First, how is oil going to get from North Dakota oil fields to the Keystone pipeline?
There are not plans for a pipeline extension from the Bakken to the proposed Keystone XL line.
The only connection from North Dakota was the BakkenLink pipeline, which had an application pending before the state Public Service Commission. The pipeline was to go from Beaver Lodge in southwest Williams County through Belfield to Fallon, Mont.
In June, the route was changed to terminate west of Belfield at a rail facility at Fryburg.
Where is the “link” to the Keystone pipeline from North Dakota?
The Keystone pipeline is coming from the Athabasca Oil Sands located in the Canadian province of Alberta. On Jan. 3, The Associated Press reported that the company announced it sold the remaining 40 percent of its MacKay River oil sands development to Petro China for $673 million.
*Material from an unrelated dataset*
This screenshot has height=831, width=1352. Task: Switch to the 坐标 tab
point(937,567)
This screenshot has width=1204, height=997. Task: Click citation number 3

Petro China had already acquired a 60 percent stake in two oil sands projects, including MacKay River.
Is the Keystone pipeline going to carry oil owned by China across the United States to the Gulf? Who is going to build the pipeline? The U.S.? Canada? China?
In 2005 the Chinese state-owned CNOOC withdrew an $18.5 billion bid to by U.S. oil and gas producer Unocal Corp. after U.S. lawmakers complained that the sale would jeopardize national security.
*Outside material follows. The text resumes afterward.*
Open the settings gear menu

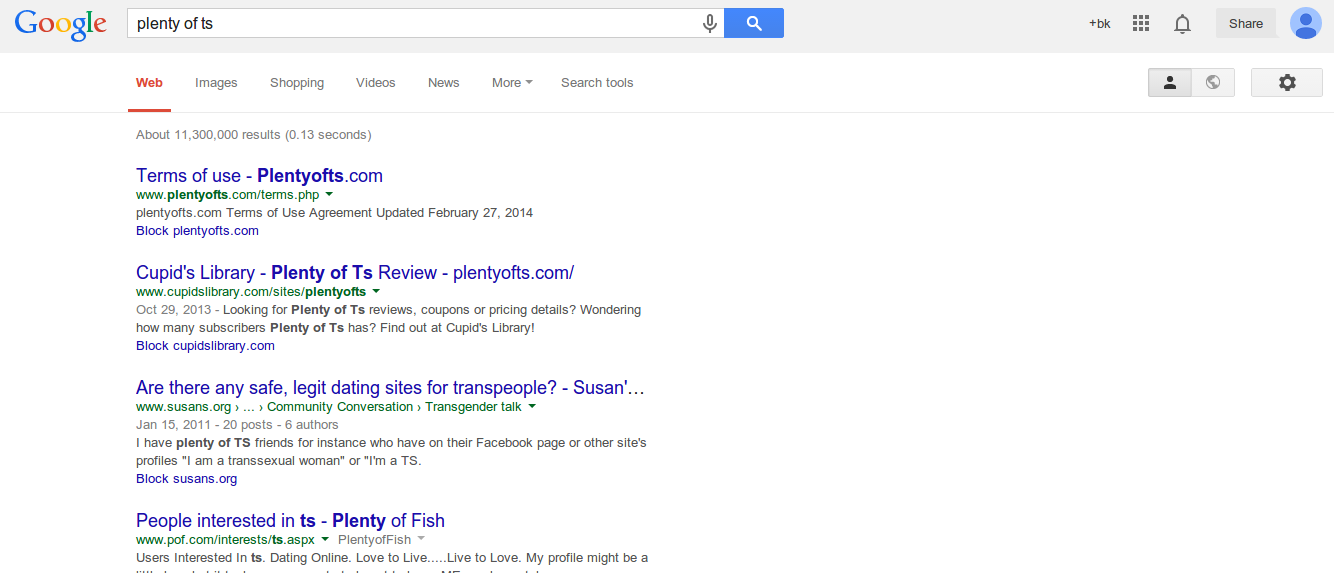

Is national security no longer a concern?
We are told all this oil development is so we can achieve energy independence and reduce our dependence on foreign oil.
Yet the top export of the United States is now fuel — gasoline, diesel and jet fuel. This explains why our gasoline and diesel fuel are so expensive.
The more fuel is sent overseas, the less supply there is for the United States.
In the first 10 months of 2011, the U.S. exported 848 million barrels of fuel and imported 750 million.
Where is the energy independence in those numbers? What happened to reducing our dependence on foreign oil?